__Stated task__:
Rewrite the records below as a Markdown table with the columns Row and Line, one numbered row per line, skipping blank lines.

··· Data provided

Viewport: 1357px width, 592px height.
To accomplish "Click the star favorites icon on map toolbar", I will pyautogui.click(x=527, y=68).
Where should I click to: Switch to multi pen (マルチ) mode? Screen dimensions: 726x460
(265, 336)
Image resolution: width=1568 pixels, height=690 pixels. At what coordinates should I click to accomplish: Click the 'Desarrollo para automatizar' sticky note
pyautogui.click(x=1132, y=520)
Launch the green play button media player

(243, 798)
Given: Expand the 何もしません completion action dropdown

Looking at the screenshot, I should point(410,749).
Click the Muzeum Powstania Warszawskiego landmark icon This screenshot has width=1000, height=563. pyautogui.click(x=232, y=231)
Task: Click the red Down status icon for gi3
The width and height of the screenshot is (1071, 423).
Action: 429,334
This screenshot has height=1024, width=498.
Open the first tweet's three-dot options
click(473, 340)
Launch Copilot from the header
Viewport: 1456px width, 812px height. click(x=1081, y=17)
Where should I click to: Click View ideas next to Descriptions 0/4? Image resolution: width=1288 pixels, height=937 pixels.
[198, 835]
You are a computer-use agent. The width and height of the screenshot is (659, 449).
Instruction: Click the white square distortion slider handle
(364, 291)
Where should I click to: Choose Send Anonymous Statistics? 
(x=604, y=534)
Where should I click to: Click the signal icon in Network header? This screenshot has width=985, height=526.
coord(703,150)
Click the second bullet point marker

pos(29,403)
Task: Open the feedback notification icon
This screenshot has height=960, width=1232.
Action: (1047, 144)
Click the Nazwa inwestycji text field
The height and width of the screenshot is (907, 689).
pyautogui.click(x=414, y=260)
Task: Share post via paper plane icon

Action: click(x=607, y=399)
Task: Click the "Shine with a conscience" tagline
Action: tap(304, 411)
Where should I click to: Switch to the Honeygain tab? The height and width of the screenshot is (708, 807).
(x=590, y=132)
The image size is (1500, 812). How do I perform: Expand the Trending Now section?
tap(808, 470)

······

__Output of the task__:
| Row | Line |
|---|---|
| 1 | Viewport: 1357px width, 592px height. |
| 2 | To accomplish "Click the star favorites icon on map toolbar", I will pyautogui.click(x=527, y=68). |
| 3 | Where should I click to: Switch to multi pen (マルチ) mode? Screen dimensions: 726x460 |
| 4 | (265, 336) |
| 5 | Image resolution: width=1568 pixels, height=690 pixels. At what coordinates should I click to accomplish: Click the 'Desarrollo para automatizar' sticky note |
| 6 | pyautogui.click(x=1132, y=520) |
| 7 | Launch the green play button media player |
| 8 | (243, 798) |
| 9 | Given: Expand the 何もしません completion action dropdown |
| 10 | Looking at the screenshot, I should point(410,749). |
| 11 | Click the Muzeum Powstania Warszawskiego landmark icon This screenshot has width=1000, height=563. pyautogui.click(x=232, y=231) |
| 12 | Task: Click the red Down status icon for gi3 |
| 13 | The width and height of the screenshot is (1071, 423). |
| 14 | Action: 429,334 |
| 15 | This screenshot has height=1024, width=498. |
| 16 | Open the first tweet's three-dot options |
| 17 | click(473, 340) |
| 18 | Launch Copilot from the header |
| 19 | Viewport: 1456px width, 812px height. click(x=1081, y=17) |
| 20 | Where should I click to: Click View ideas next to Descriptions 0/4? Image resolution: width=1288 pixels, height=937 pixels. |
| 21 | [198, 835] |
| 22 | You are a computer-use agent. The width and height of the screenshot is (659, 449). |
| 23 | Instruction: Click the white square distortion slider handle |
| 24 | (364, 291) |
| 25 | Where should I click to: Choose Send Anonymous Statistics?  |
| 26 | (x=604, y=534) |
| 27 | Where should I click to: Click the signal icon in Network header? This screenshot has width=985, height=526. |
| 28 | coord(703,150) |
| 29 | Click the second bullet point marker |
| 30 | pos(29,403) |
| 31 | Task: Open the feedback notification icon |
| 32 | This screenshot has height=960, width=1232. |
| 33 | Action: (1047, 144) |
| 34 | Click the Nazwa inwestycji text field |
| 35 | The height and width of the screenshot is (907, 689). |
| 36 | pyautogui.click(x=414, y=260) |
| 37 | Task: Share post via paper plane icon |
| 38 | Action: click(x=607, y=399) |
| 39 | Task: Click the "Shine with a conscience" tagline |
| 40 | Action: tap(304, 411) |
| 41 | Where should I click to: Switch to the Honeygain tab? The height and width of the screenshot is (708, 807). |
| 42 | (x=590, y=132) |
| 43 | The image size is (1500, 812). How do I perform: Expand the Trending Now section? |
| 44 | tap(808, 470) |